Search code examples
azure-cosmosdbspring-data-mongodbmongodb-javaazure-cosmosdb-mongoapi

CosmosDB - MongoDB API - 20 parallel transactions cause error (failed commit, transaction not active) using Java Spring @Transactional(readOnly=true)


We run into an odd problem when using Azure Cosmos DB with MongoDB API (4.0) and transactions. When we run exactly 20 parallel requests that all open a transaction that is read-only (no modifications), closing the transaction will throw this error:

Query failed with error code 2 and error message 'Error=2, Details='Response status code does not indicate success: BadRequest (400); Substatus: 1101; ActivityId: c48758d6-7c18-4973-9626-xxxxxxxxxxx; [...] (Message: {"Errors":["Transaction is not active"]}

The error consistently with 100% rate occurs with 20 parallel running request, 19 won't trigger this behaviour. The requests all act on different documents within the same collection, they don't touch the same data, and do not write any data. Cosmos DB is running in serverless mode, we are not constrained by RU/s in this scenario.

The client is a written with Java Spring Boot using the spring-boot-starter-data-mongodb. We applied @Transactional(readOnly=true) to certain repo impl functions to start a transaction and make sure the returned result set is always consistent. The implementation looks like:

@Override
@Transactional(readOnly = true)
public List<ZZZModel> findAllByXXXId(List<String> xxxIds, LocalDateTime from, LocalDateTime to) {
    validateDate(from, to);
    return this.zzzCrudRepository.findAllBetween(from, to, xxxIds).stream()
            .map(xxxxx).collect(Collectors.toList());
}

The error appears at org.springframework.data.mongodb.MongoTransactionManager.doCommit(MongoTransactionManager.java:203)
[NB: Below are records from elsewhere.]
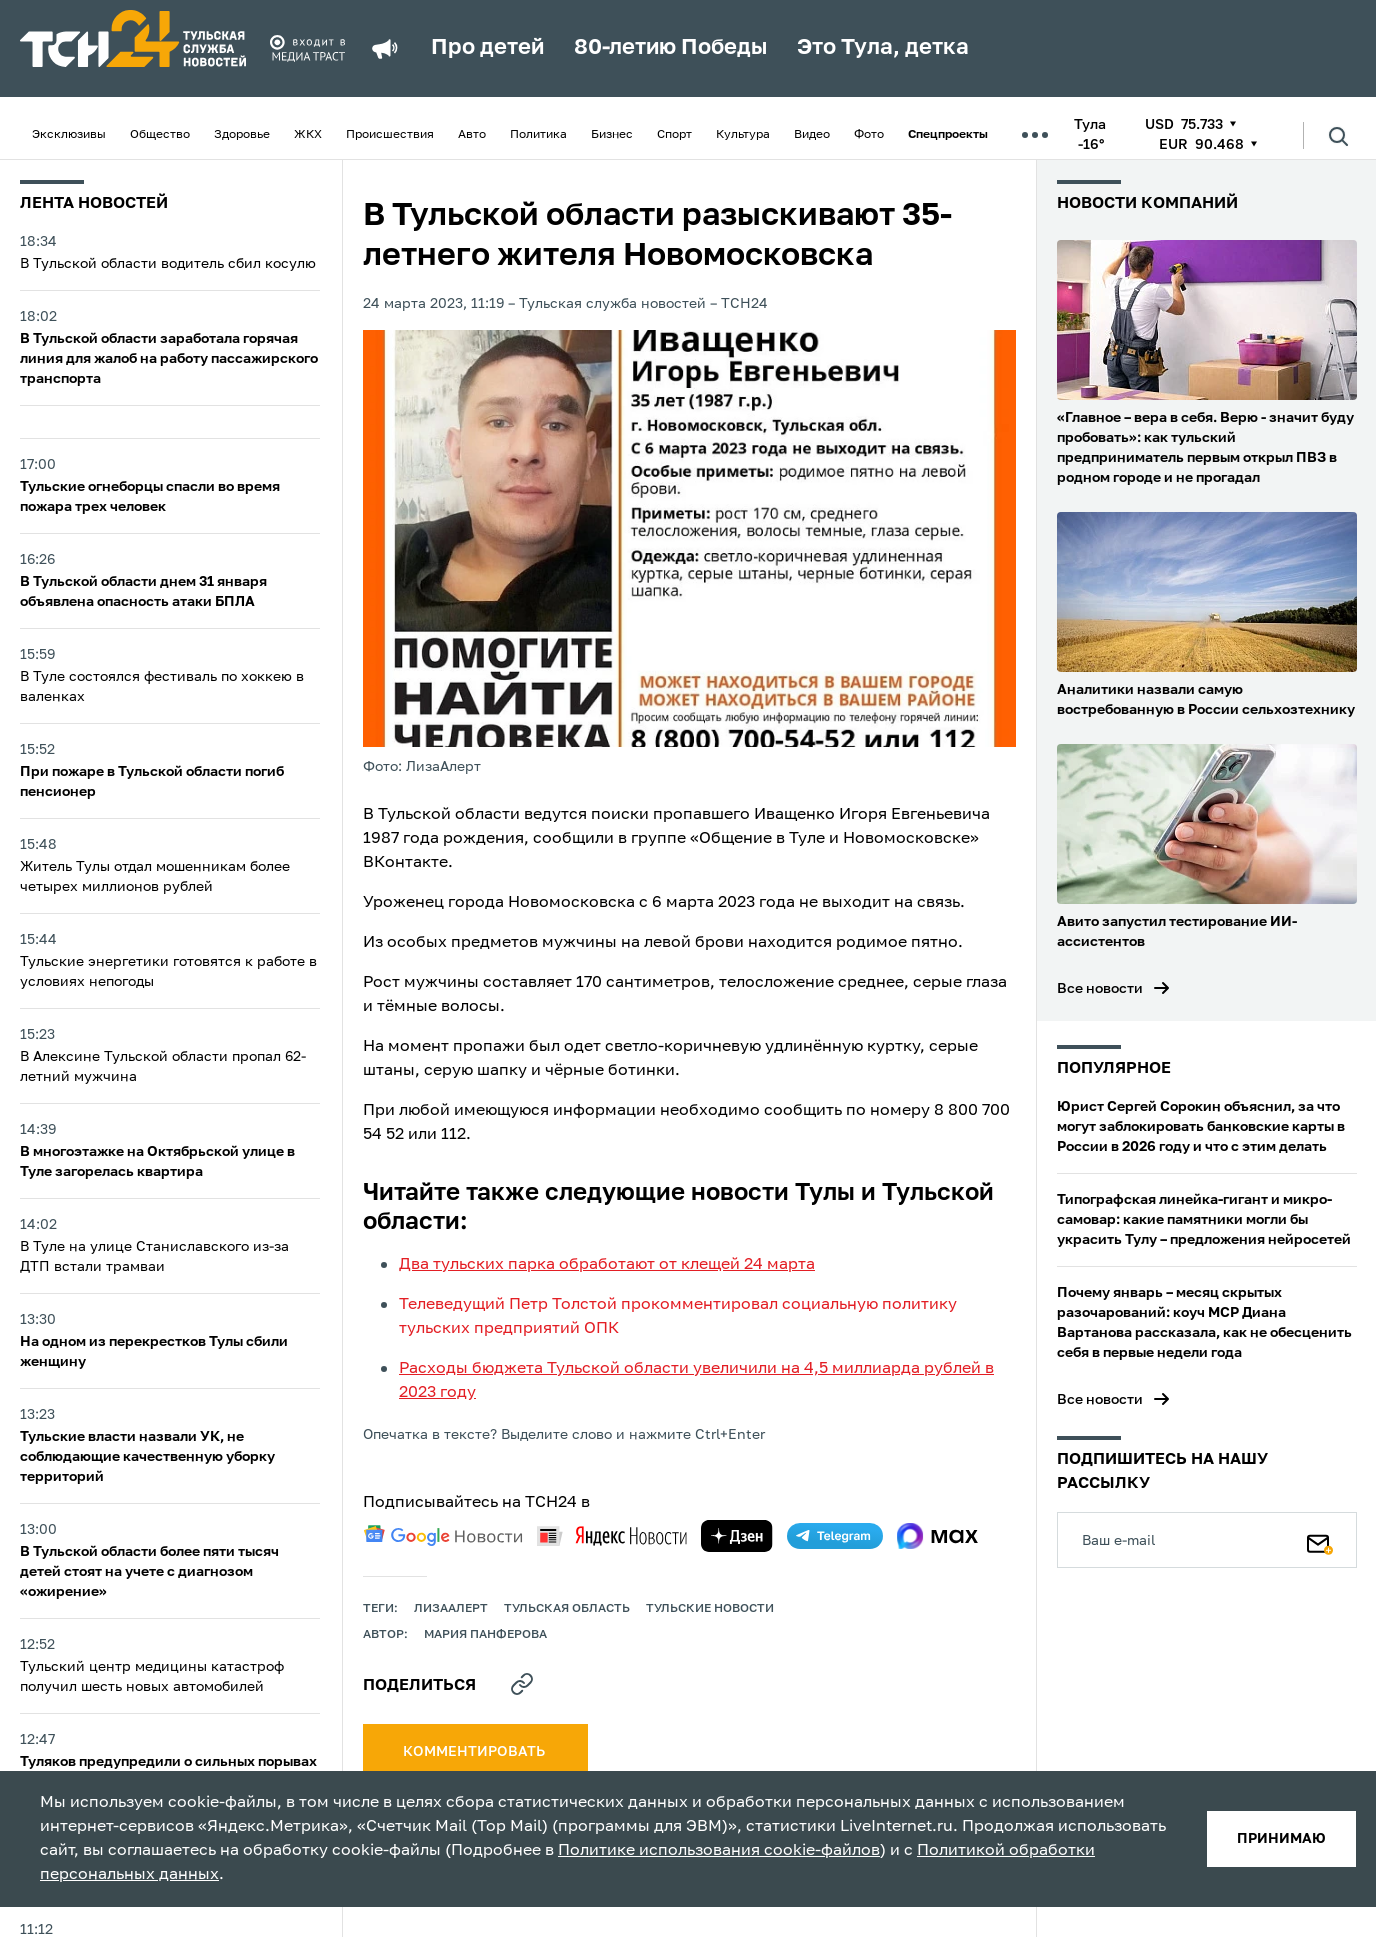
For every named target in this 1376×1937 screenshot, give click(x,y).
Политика (538, 135)
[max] (937, 1536)
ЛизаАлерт (451, 1609)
It looks like Spring's MongoDB transaction manager tries to commit the transaction even though it is readOnly, and fails because somehow the transaction never started. In this example case we only perform a single read operation in the transaction.

Is there a limit on Cosmos DB parallel transactions per collection, upon which some sort of retry logic needs to be applied?

(Note: In the above example we might get away without the transaction, but in others we need to perform a couple of reads, that all need to be consistent. This easy example was just provided to show that even such a simple request in 20 parallel TXs fails)


Solution

  • The issue here was that while the SQL API for Cosmos DB does index ALL columns by default, the MongoDB API for Cosmos DB does not.

    When a table has no indexes, and the transactions have to lookup data, all documents are scanned and thus it seems all documents are "locked" or "marked dirty". The limit of "20" is just random: it is the point in our application where n concurrent transactions that have to work on our DB cannot complete their work in the 5 seconds that is allotted for a transaction in Cosmos DB.

    Spring then tries to commit / abort a transaction and fails because Cosmos DB already has aborted it after 5 seconds. (This is a fixed time and cannot be altered).

    The fix is to properly create indexes in the MongoDB collections, or add $** as a wildcard index during development while the data model is still changing. Compound indexes are most of the time not necessary, except in cases like "unique indexes" or other edge cases.

    Please note that the documentation is a bit misleading. The MongoDB API's documentation here: https://learn.microsoft.com/en-us/azure/cosmos-db/mongodb/mongodb-indexing states You can also read an overview of indexing in Azure Cosmos DB that's relevant across all APIs.. The link forwards to https://learn.microsoft.com/en-us/azure/cosmos-db/index-overview which is the SQL API's index description that states: "By default, Azure Cosmos DB automatically indexes every property for all items in your container without having to define any schema or configure secondary indexes."